ECLI:NL:RBOVE:2022:2328
Rechtbank Overijssel
- Eerste aanleg - enkelvoudig
- Rechtspraak.nl
Toepassing van de wettelijke schuldsaneringsregeling voor een verzoekster met een onderbewindstelling
In deze zaak heeft de Rechtbank Overijssel op 25 juli 2022 uitspraak gedaan in het kader van de wettelijke schuldsaneringsregeling voor verzoekster [A]. De rechtbank heeft vastgesteld dat er op 23 december 2019 een onderbewindstelling is uitgesproken voor de goederen van [A], waarbij [B] Bewind B.V. is benoemd tot beschermingsbewindvoerder. Verzoekster heeft op 18 juli 2022 haar verzoekschrift tot toepassing van de schuldsaneringsregeling ingediend, na tevergeefs te hebben geprobeerd een minnelijk traject te doorlopen met haar schuldeisers. De beschermingsbewindvoerder heeft geconcludeerd dat er geen reële mogelijkheden zijn voor een buitengerechtelijke schuldregeling, wat door de rechtbank is bevestigd.

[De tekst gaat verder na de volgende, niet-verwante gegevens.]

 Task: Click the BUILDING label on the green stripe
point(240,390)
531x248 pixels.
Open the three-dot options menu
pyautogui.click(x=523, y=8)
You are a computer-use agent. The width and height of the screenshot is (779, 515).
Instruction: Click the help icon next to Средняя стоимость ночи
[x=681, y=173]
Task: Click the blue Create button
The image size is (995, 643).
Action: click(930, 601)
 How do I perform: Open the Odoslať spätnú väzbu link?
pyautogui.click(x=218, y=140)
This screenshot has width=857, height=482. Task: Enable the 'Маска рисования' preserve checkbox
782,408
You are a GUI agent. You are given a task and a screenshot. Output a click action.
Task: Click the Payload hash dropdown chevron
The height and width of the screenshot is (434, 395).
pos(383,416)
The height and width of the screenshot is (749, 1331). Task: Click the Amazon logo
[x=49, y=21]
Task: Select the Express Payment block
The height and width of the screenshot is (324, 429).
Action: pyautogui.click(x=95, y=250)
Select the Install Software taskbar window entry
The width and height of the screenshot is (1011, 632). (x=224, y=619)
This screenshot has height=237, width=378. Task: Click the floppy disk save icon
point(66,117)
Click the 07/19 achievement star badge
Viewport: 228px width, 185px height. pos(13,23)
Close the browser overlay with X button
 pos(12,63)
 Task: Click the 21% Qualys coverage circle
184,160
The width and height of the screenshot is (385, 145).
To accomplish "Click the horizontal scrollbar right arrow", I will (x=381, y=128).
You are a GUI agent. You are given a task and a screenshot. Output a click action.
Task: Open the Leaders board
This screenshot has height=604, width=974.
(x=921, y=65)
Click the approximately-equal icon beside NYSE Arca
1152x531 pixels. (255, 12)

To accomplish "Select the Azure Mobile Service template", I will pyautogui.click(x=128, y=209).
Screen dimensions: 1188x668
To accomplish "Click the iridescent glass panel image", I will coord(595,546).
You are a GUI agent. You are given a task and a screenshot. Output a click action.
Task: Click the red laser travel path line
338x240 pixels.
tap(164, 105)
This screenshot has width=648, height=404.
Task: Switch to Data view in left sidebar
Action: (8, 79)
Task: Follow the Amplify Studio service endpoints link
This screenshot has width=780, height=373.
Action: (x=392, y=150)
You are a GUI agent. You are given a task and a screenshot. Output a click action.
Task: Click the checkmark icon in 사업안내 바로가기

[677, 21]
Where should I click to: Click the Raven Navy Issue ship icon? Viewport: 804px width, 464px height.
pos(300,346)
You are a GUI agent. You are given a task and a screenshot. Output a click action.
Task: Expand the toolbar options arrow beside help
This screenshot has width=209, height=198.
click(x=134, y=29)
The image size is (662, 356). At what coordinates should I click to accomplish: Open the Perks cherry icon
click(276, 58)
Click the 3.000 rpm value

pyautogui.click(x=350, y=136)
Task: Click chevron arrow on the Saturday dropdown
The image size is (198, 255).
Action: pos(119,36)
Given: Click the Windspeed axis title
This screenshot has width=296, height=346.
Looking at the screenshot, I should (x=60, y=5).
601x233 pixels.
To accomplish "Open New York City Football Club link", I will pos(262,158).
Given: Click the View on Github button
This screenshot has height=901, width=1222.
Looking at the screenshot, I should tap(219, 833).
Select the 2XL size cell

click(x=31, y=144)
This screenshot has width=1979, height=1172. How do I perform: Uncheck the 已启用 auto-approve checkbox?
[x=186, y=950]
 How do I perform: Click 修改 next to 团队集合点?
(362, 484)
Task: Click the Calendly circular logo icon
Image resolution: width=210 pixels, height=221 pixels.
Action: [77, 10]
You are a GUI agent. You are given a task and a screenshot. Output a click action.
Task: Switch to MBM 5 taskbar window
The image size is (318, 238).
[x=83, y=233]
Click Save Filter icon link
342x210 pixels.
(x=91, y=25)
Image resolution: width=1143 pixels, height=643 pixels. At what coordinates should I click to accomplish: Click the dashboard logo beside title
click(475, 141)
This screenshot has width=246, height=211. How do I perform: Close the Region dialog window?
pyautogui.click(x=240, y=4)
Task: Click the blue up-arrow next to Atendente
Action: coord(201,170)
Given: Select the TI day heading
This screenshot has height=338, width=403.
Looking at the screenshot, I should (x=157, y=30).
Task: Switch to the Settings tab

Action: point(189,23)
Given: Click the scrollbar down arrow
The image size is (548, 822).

De rechtbank oordeelt dat [A] in de toestand verkeert dat zij heeft opgehouden te betalen en dat zij voldoende aannemelijk heeft gemaakt dat zij de omstandigheden die hebben geleid tot haar schuldenlast onder controle heeft gekregen. De rechtbank heeft de toepassing van de schuldsaneringsregeling uitgesproken en de bewindvoerder benoemd. Tevens zijn de ten laste van [A] gelegde beslagen van rechtswege komen te vervallen. De rechtbank heeft de vergoeding voor de bewindvoerder vastgesteld en de bewindvoerder gemachtigd om brieven en telegrammen te openen die aan [A] zijn gericht.